About this exercise »
Please copy the entries below word for word.

Stored data
==============================

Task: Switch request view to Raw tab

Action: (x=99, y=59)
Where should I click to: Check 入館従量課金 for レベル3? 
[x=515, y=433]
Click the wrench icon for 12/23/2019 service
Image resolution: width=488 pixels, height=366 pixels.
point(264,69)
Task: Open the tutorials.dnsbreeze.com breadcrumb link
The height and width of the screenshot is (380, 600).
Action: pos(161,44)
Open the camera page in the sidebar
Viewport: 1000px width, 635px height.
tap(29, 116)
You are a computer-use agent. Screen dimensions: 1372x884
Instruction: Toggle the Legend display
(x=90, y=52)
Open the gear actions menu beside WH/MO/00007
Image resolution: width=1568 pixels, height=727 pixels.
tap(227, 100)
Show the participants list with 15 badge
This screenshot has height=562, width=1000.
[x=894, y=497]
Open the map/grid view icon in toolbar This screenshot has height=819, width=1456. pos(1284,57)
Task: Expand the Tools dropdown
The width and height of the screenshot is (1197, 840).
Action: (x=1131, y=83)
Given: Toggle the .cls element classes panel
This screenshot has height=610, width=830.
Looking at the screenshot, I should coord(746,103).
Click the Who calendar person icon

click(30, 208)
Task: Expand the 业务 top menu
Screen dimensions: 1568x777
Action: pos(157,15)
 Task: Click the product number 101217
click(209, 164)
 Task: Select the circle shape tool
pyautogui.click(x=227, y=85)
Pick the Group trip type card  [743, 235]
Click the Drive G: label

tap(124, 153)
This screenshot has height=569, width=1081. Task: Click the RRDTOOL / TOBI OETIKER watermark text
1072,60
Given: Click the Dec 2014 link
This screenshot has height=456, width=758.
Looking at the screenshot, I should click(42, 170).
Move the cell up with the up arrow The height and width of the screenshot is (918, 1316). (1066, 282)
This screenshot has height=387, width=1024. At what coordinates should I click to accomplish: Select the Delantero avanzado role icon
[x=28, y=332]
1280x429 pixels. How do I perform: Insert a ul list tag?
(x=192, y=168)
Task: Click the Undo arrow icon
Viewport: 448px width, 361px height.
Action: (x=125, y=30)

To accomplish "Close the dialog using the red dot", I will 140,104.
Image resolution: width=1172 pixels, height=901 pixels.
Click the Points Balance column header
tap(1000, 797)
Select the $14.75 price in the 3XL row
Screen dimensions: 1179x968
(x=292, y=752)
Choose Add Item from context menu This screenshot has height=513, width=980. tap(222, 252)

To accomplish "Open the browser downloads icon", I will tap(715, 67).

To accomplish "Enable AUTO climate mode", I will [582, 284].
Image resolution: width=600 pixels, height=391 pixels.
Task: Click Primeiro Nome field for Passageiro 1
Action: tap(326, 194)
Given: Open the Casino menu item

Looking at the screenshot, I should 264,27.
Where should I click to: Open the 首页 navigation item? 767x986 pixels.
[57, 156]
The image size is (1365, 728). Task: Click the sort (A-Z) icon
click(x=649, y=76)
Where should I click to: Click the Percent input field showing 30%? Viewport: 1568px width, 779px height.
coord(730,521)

==============================

Output for this exercise »
Task: Switch request view to Raw tab

Action: (x=99, y=59)
Where should I click to: Check 入館従量課金 for レベル3? 
[x=515, y=433]
Click the wrench icon for 12/23/2019 service
Image resolution: width=488 pixels, height=366 pixels.
point(264,69)
Task: Open the tutorials.dnsbreeze.com breadcrumb link
The height and width of the screenshot is (380, 600).
Action: pos(161,44)
Open the camera page in the sidebar
Viewport: 1000px width, 635px height.
tap(29, 116)
You are a computer-use agent. Screen dimensions: 1372x884
Instruction: Toggle the Legend display
(x=90, y=52)
Open the gear actions menu beside WH/MO/00007
Image resolution: width=1568 pixels, height=727 pixels.
tap(227, 100)
Show the participants list with 15 badge
This screenshot has height=562, width=1000.
[x=894, y=497]
Open the map/grid view icon in toolbar This screenshot has height=819, width=1456. pos(1284,57)
Task: Expand the Tools dropdown
The width and height of the screenshot is (1197, 840).
Action: (x=1131, y=83)
Given: Toggle the .cls element classes panel
This screenshot has height=610, width=830.
Looking at the screenshot, I should coord(746,103).
Click the Who calendar person icon

click(30, 208)
Task: Expand the 业务 top menu
Screen dimensions: 1568x777
Action: pos(157,15)
 Task: Click the product number 101217
click(209, 164)
 Task: Select the circle shape tool
pyautogui.click(x=227, y=85)
Pick the Group trip type card  [743, 235]
Click the Drive G: label

tap(124, 153)
This screenshot has height=569, width=1081. Task: Click the RRDTOOL / TOBI OETIKER watermark text
1072,60
Given: Click the Dec 2014 link
This screenshot has height=456, width=758.
Looking at the screenshot, I should click(42, 170).
Move the cell up with the up arrow The height and width of the screenshot is (918, 1316). (1066, 282)
This screenshot has height=387, width=1024. At what coordinates should I click to accomplish: Select the Delantero avanzado role icon
[x=28, y=332]
1280x429 pixels. How do I perform: Insert a ul list tag?
(x=192, y=168)
Task: Click the Undo arrow icon
Viewport: 448px width, 361px height.
Action: (x=125, y=30)

To accomplish "Close the dialog using the red dot", I will 140,104.
Image resolution: width=1172 pixels, height=901 pixels.
Click the Points Balance column header
tap(1000, 797)
Select the $14.75 price in the 3XL row
Screen dimensions: 1179x968
(x=292, y=752)
Choose Add Item from context menu This screenshot has height=513, width=980. tap(222, 252)

To accomplish "Open the browser downloads icon", I will tap(715, 67).

To accomplish "Enable AUTO climate mode", I will [582, 284].
Image resolution: width=600 pixels, height=391 pixels.
Task: Click Primeiro Nome field for Passageiro 1
Action: tap(326, 194)
Given: Open the Casino menu item

Looking at the screenshot, I should 264,27.
Where should I click to: Open the 首页 navigation item? 767x986 pixels.
[57, 156]
The image size is (1365, 728). Task: Click the sort (A-Z) icon
click(x=649, y=76)
Where should I click to: Click the Percent input field showing 30%? Viewport: 1568px width, 779px height.
coord(730,521)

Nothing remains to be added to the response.